[[ Supplied material, beginning ]]

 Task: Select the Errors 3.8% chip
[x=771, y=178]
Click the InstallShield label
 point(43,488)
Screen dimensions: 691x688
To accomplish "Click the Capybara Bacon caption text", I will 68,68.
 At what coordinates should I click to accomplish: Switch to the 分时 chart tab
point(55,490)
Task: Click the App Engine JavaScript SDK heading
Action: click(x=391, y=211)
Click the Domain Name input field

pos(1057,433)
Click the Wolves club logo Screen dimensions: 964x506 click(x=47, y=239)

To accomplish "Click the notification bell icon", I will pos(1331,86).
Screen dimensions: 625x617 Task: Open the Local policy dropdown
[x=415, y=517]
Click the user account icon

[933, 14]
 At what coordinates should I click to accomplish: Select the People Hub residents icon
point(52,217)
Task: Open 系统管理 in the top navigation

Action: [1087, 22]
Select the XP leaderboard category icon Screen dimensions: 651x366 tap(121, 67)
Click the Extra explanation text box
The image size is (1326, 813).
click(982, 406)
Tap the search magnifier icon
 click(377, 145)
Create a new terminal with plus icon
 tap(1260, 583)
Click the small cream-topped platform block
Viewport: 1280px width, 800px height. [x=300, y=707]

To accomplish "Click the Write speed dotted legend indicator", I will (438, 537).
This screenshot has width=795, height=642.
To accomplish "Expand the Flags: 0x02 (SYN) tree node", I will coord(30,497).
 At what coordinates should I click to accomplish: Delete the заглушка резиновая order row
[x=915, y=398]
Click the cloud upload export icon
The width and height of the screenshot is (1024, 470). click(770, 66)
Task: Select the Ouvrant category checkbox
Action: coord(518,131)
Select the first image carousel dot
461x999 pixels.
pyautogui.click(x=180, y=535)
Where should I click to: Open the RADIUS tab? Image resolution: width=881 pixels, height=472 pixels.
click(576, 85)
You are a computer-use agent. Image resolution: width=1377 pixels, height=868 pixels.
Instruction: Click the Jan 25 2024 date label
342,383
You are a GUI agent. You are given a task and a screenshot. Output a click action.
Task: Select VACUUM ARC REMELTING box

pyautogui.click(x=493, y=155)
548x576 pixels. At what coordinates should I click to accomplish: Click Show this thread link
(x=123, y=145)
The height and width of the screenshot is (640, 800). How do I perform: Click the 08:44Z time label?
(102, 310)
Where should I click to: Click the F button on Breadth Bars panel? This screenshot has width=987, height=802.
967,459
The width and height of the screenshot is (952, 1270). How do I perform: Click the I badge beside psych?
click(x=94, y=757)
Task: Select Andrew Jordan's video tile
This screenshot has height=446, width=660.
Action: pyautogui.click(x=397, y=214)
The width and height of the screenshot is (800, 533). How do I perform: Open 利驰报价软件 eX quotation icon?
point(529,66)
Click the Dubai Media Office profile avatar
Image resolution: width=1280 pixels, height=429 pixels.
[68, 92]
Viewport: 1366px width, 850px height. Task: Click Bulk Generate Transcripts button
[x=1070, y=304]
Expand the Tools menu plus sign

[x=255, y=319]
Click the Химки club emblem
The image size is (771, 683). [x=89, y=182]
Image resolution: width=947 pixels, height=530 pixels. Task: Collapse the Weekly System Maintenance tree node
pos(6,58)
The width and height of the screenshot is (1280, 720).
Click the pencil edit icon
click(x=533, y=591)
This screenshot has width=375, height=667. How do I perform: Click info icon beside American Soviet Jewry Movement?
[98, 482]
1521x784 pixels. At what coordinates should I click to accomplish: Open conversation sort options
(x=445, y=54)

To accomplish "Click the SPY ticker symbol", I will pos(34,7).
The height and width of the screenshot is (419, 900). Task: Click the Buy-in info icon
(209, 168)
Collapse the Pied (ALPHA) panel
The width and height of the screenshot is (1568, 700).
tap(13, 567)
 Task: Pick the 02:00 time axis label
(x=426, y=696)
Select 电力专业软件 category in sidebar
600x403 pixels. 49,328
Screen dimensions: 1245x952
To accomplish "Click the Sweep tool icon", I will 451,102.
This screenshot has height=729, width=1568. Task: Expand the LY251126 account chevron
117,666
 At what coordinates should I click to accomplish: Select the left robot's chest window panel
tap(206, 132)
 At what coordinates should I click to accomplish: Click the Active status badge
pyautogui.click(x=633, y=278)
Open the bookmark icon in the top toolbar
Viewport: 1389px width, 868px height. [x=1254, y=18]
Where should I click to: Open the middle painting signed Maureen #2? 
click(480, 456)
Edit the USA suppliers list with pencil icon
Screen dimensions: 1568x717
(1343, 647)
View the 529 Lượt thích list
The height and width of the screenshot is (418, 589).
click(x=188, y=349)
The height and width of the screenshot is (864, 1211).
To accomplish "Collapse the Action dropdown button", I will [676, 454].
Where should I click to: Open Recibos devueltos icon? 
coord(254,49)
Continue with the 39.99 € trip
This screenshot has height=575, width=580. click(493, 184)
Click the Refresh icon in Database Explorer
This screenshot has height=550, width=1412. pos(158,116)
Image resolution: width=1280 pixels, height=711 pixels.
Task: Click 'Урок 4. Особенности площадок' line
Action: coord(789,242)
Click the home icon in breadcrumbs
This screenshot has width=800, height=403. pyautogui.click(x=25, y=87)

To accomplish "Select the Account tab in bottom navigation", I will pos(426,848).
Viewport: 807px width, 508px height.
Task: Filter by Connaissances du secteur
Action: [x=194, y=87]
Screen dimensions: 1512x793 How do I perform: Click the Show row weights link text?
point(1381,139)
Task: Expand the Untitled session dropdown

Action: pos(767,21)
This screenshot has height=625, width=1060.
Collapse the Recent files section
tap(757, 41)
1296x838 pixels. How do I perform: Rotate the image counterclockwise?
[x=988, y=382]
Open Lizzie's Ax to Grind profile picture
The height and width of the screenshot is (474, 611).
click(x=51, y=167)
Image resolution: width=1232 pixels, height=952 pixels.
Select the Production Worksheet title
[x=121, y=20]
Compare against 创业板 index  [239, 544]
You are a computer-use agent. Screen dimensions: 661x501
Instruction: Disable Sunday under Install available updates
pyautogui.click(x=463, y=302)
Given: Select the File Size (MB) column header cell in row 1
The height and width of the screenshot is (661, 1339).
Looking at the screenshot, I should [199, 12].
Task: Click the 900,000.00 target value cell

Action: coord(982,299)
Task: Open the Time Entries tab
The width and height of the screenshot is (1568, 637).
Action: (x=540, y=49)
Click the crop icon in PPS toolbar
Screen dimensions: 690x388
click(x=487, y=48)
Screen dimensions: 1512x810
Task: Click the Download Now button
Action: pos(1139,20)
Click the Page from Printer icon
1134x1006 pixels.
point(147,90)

[[ Supplied material, end ]]

Write the number of lines in the data above that contain "computer", adding no other words.

2